Janus v. AFSCME and Its Implications for PLAs

By Martin C. Fojas

The Janus v. AFSCME Decision

At issue in Janus was the Illinois Public Labor Relations Act (“IPLRA”), a state version of the National Labor Relations Act (“NLRA”).  The IPLRA and NLRA permit state and local public-sector employees to unionize.  Once a union is elected, it becomes the designated bargaining representative for all employees within the bargaining unit.  Many public employees may decide not to join the union, and by law, public employees may not be required to join the union.  Nonetheless, the union has a legal duty to provide fair representation to union members and non-members alike.  Because non-members of the union within the bargaining unit benefit from union representation, many states permit public employers to collect agency fees from the non-members to be paid to the Union to cover the cost of collective bargaining and union administration.  

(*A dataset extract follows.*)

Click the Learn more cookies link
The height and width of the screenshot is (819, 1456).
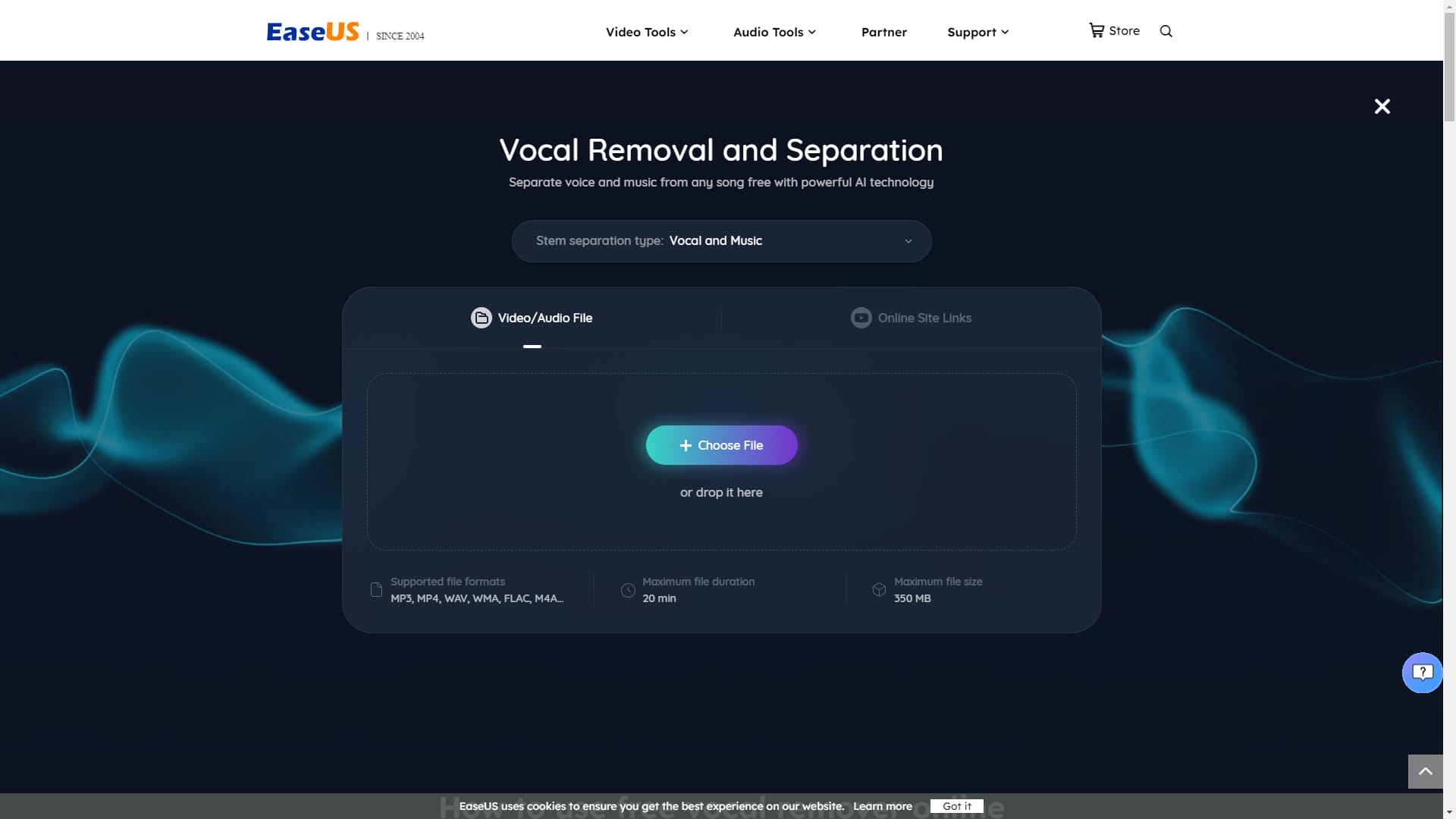pos(882,807)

The Abood decision held that such agency fees – which are typically some percentage of a union member’s full dues – did not violate an employee’s First Amendment rights, so long as the employer did not require the employee to contribute to the union’s political speech or other activities unrelated to collective bargaining.  The Supreme Court’s recent departure from Abood was foreshadowed in its 2013 decision in Harris v. Quinn.  In Harris, the Supreme Court held that the First Amendment prohibits state governments from requiring private sector employees to pay agency fees to the union.  Harris limited the holding of Abood to public sector employees.  In Janus, a 5-4 decision written by conservative Justice Samuel Alito, the Supreme Court extended its decision in Harris to public sector employees as well, thereby overruling Abood in its entirety.

The Janus decision is expected to adversely impact public sector unions such as the defendant AFSCME.  However, the loss is not likely to be catastrophic for the larger labor movement.  Janus has no effect on federal employees or employees in any of the twenty-eight “right to work” or “open shop” states, which prior to Janus, already banned union security and agency fee agreements.  Moreover, the Janus decision explicitly authorizes alternative agency fee arrangements in which public sector employees who decide not to join the union may be required to pay for certain union services, such as representation in grievance proceedings. 

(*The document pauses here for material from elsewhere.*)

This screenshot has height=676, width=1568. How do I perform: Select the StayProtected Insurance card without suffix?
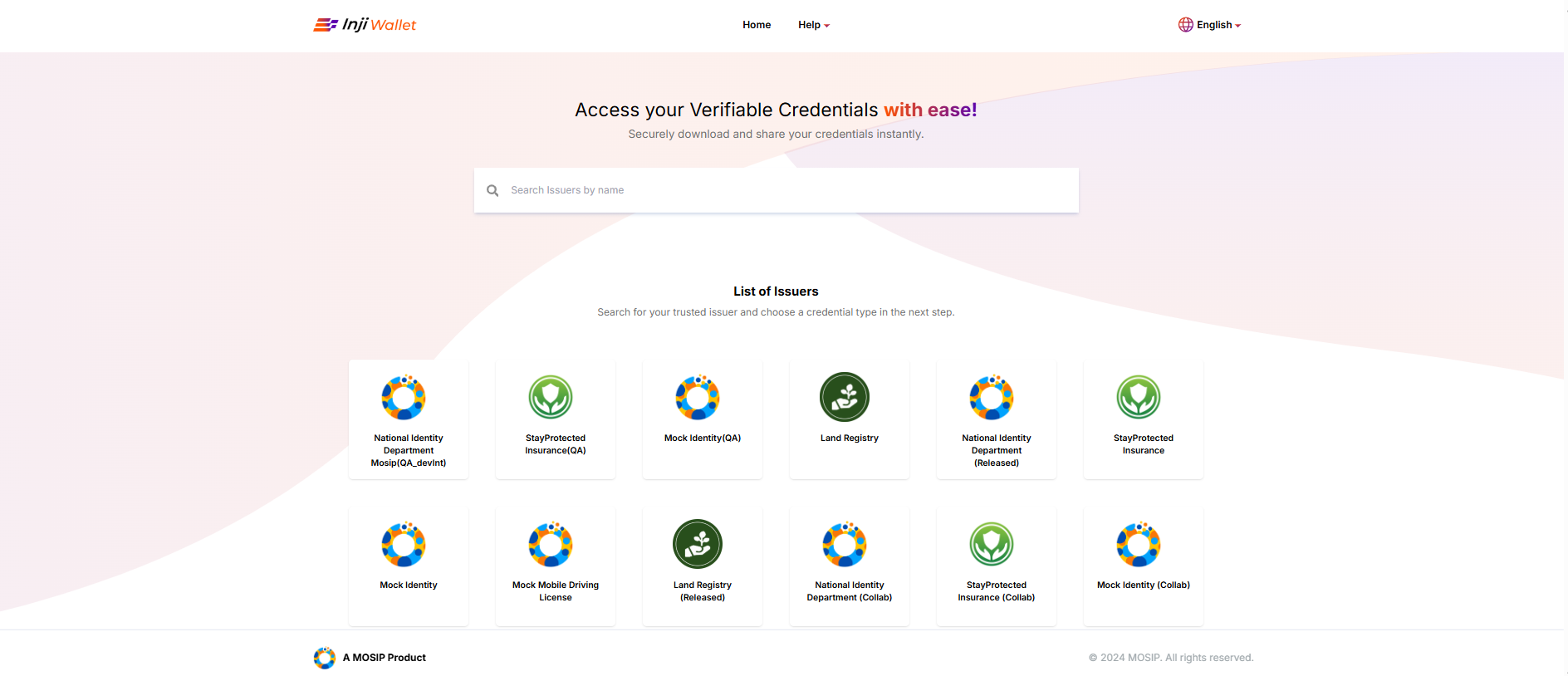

Implications for Project Labor Agreements

Thus far, there is no reason to be concerned that Janus will have a considerable impact on project labor agreements (“PLA”) in the construction industry because Janus addresses the government’s obligations as an employer and regulator not to infringe on a worker’s First Amendment rights.  It does not address the government’s constitutional obligations when it is bidding out public works projects or otherwise acting as a market participant. 

A PLA is a pre-hire contract between a public-sector owner of a public works project and the labor unions governing the trades to be employed on the public works project.  Unlike a traditional collective bargaining agreement – in which the employees organize and elect a union to be their bargaining representative – construction industry pre-hire agreements such as PLAs are negotiated between the public agency and the union before the work is bid out, without an election, and before any employees are hired to perform work. 

PLAs typically contain the union security agreements and agency fee agreements that the Supreme Court struck down in Janus.  However, the Supreme Court approved of PLAs in its 1993 Boston Harbor decision, where it held that a public agency that enters into a PLA for a public construction project is not acting as a lawmaker or regulator, but as a property owner.  Thus, unlike the public agency in Janus, which is acting as an employer setting employment policy, a public agency entering into a PLA with a union is merely purchasing services. 

In 1996, PLAs also survived a challenge before the New York Court of Appeals in Associated General Contractors of America v. N.Y. State Thruway Authority.  There, contractors alleged that PLAs discourage competitive bidding on public projects and represent a social policy favoring organized labor.  The Court of Appeals disagreed, finding that so long as the successful bidder on a PLA project need not be a union contractor and the PLA prohibits discrimination based on union membership, the PLAs is not anti-competitive, nor does it constitute policy making in favor of unions.  PLAs serve a public interest in maintaining high quality work on large and complex public works projects while keeping labor costs low and stable over the course of the project. 

Because a PLA in a generic sense is not considered a regulation or public policy, it is unlikely that the Janus decision heralds any decision striking down the PLA as an unconstitutional infringement of workers’ free speech rights.